### Document passage
What a drag! (both moving from here to there and arrogant beekeeper club!)  Did you tell them you are from California? uh oh!

Definately check out Michael Bush's site and books if you have not already...what a tremendous help! Don't forget youtube, lots of videos on there handling bees. Foremost get as much hands on experience as you can....if you can get yourself 2 or 3 hives that would be good. Don't be shy about going into them and examining them, just put on your protective clothing and do it! Use your smoke but try and use just a little and make sure it is not too hot. Breath, walk away. Who knows, maybe one day it will be you encouraging new members to your club and open it up to being friendly?

What I do as well, although it is hard to do by yourself, is take pictures of the frames and examine them later. But you really get to this point after you find out you can take your gloves off and not worry about getting stung. (unless you put your finger on a bee then ouch!). How did you get interested in bees?


----------



## vonknabe (Jun 18, 2012)

I have a bunch of fruit trees. Actually, I became obssessed with fruit trees, and plant 6 - 10 new ones each spring. I have about a 75% survival rate. Some trees do very well here (all citrus, apples & peaches), and some trees just die on me year after year after year (avocados, almond and pistachios)! LOL! I was talking to some old farmer man down the road, and he casually just mentioned "you need to get you some bees, having all them there fruit trees and your vegetable garden"! Hence, the seed was planted. I started thinking, man oh man, I am going to single-handedly cure the CCD problem. I am going to have bees from one end of my property (7 acres) to the other! So, I started researching on the internet, bought a bunch of books, and then started buying my supplies and equipment - hive boxes, several different kinds of frame foundations. Even the plastic honey jars and customized labels for my future honey harvest! I also took a beginner's beekeeping class, which I found to be very helpful. Actually, it was after that class that I agressively started pursuing this hobby. Once you learn about bees and take the class, you can't help but to fall hopeless in love with the little buggers. Now, I just have to get over my fear of them.  Actually, my bees are very sweet ladies. I have had a couple people come to my house, that have been around bees before, and they spoke very highly of my girls, using terms like docile, sweet, gentle, calm, etc. I think I got a really good group!

### Given material
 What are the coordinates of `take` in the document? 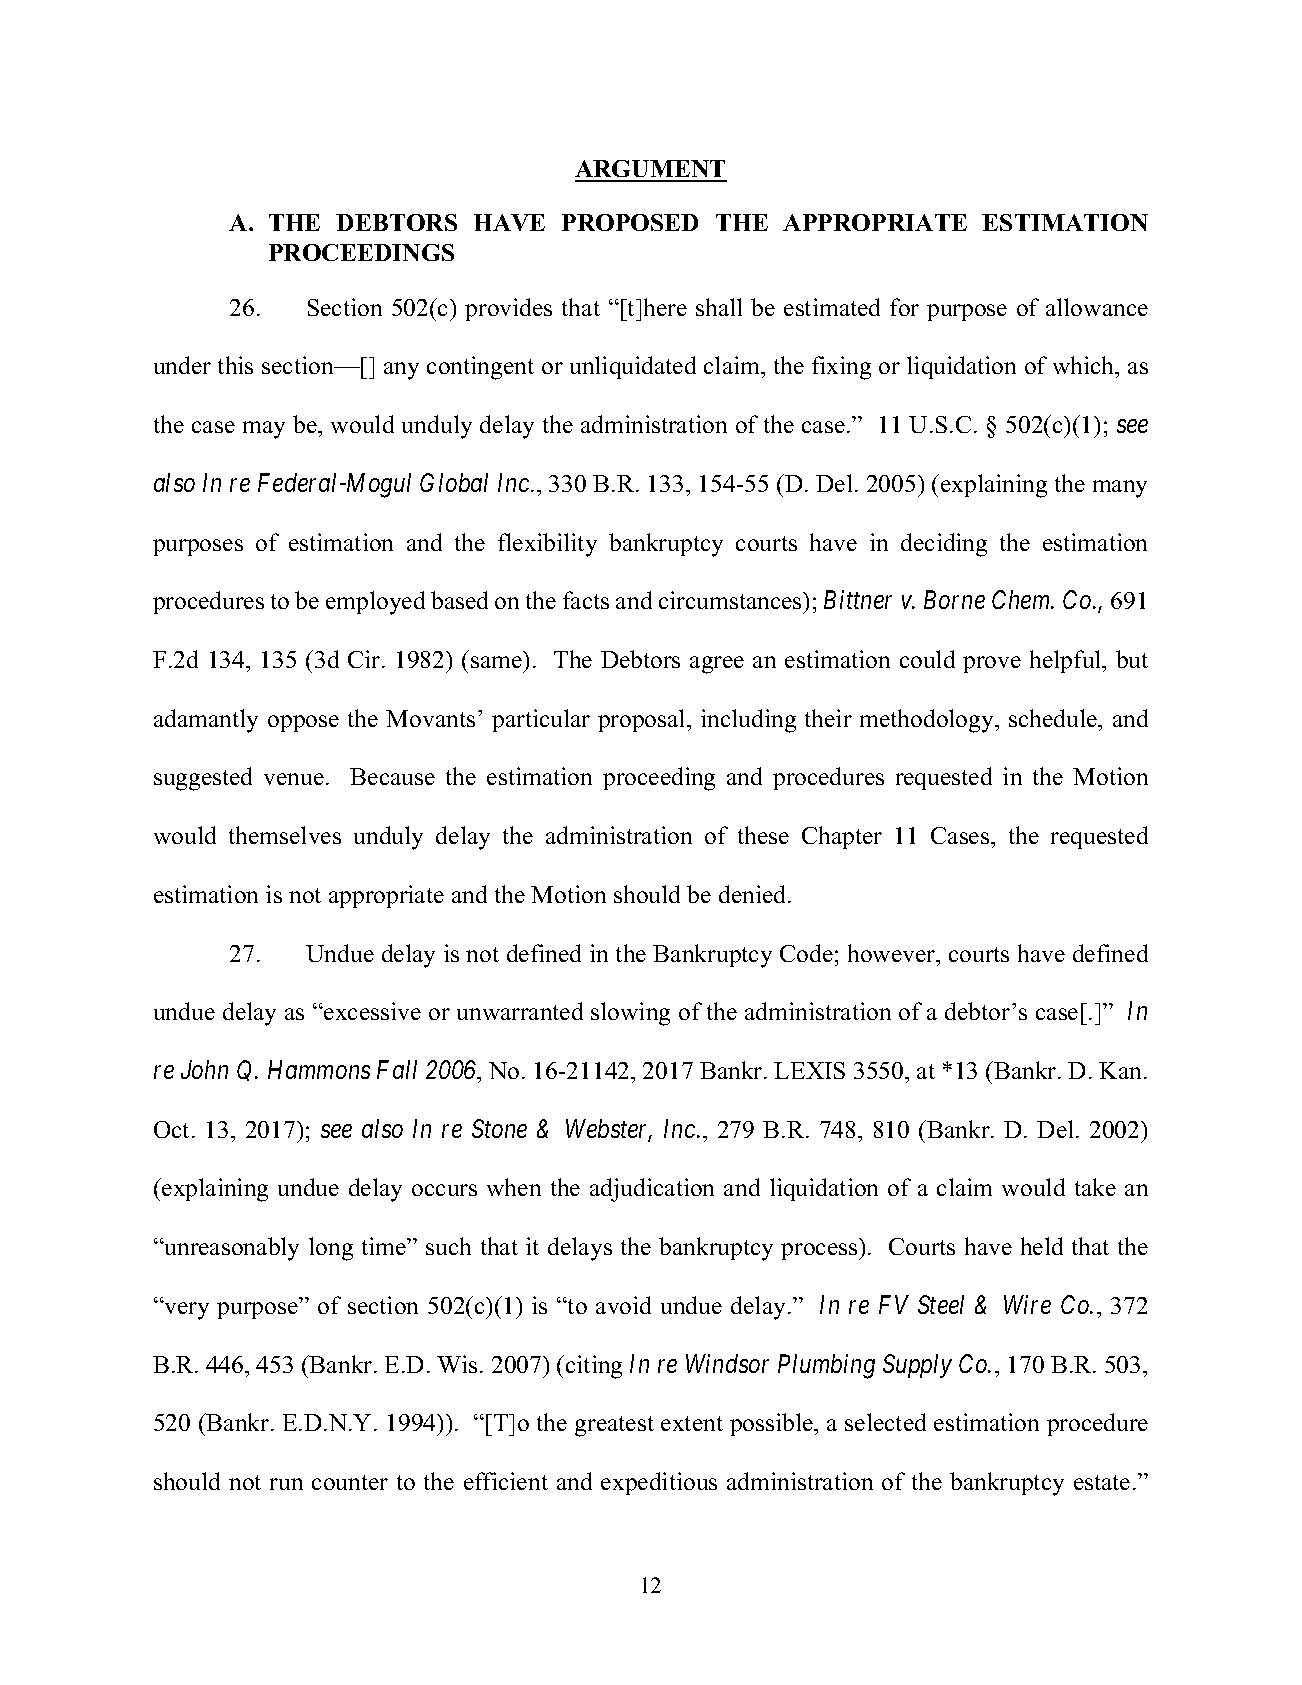 It's located at (1095, 1187).
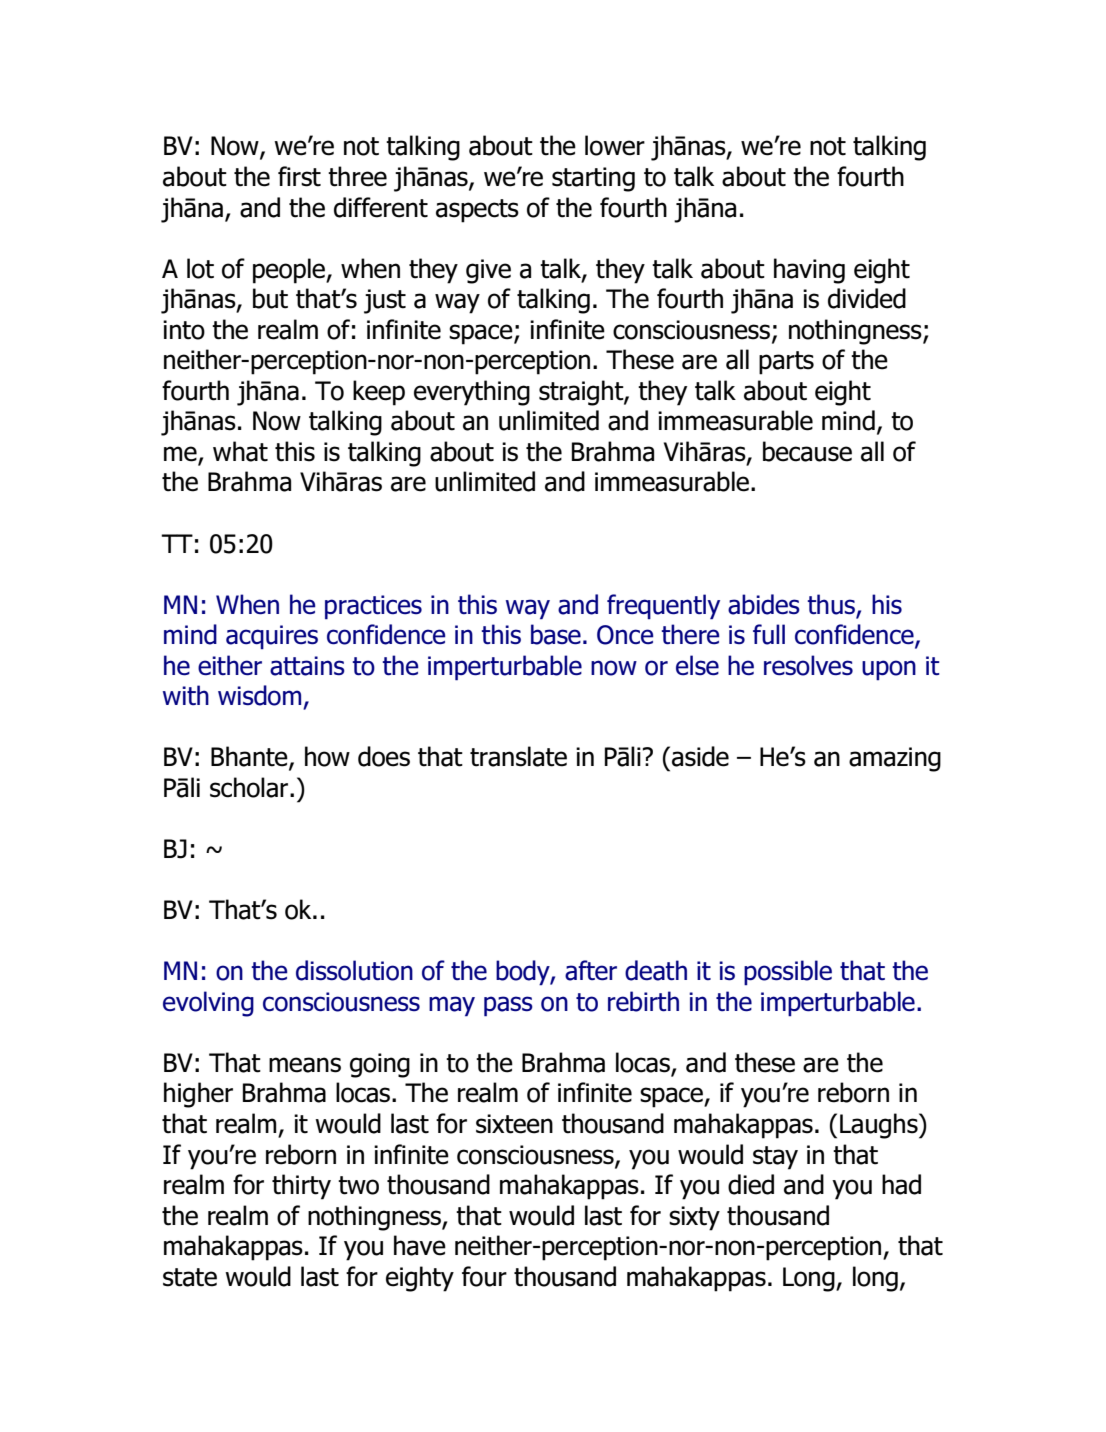 This screenshot has width=1106, height=1432. I want to click on having, so click(809, 271).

### Direction
Copy out the stretch of the beekeeping thread from "What a drag!" through "to being friendly?" word for word.

### Output for this task
What a drag! (both moving from here to there and arrogant beekeeper club!)  Did you tell them you are from California? uh oh!

Definately check out Michael Bush's site and books if you have not already...what a tremendous help! Don't forget youtube, lots of videos on there handling bees. Foremost get as much hands on experience as you can....if you can get yourself 2 or 3 hives that would be good. Don't be shy about going into them and examining them, just put on your protective clothing and do it! Use your smoke but try and use just a little and make sure it is not too hot. Breath, walk away. Who knows, maybe one day it will be you encouraging new members to your club and open it up to being friendly?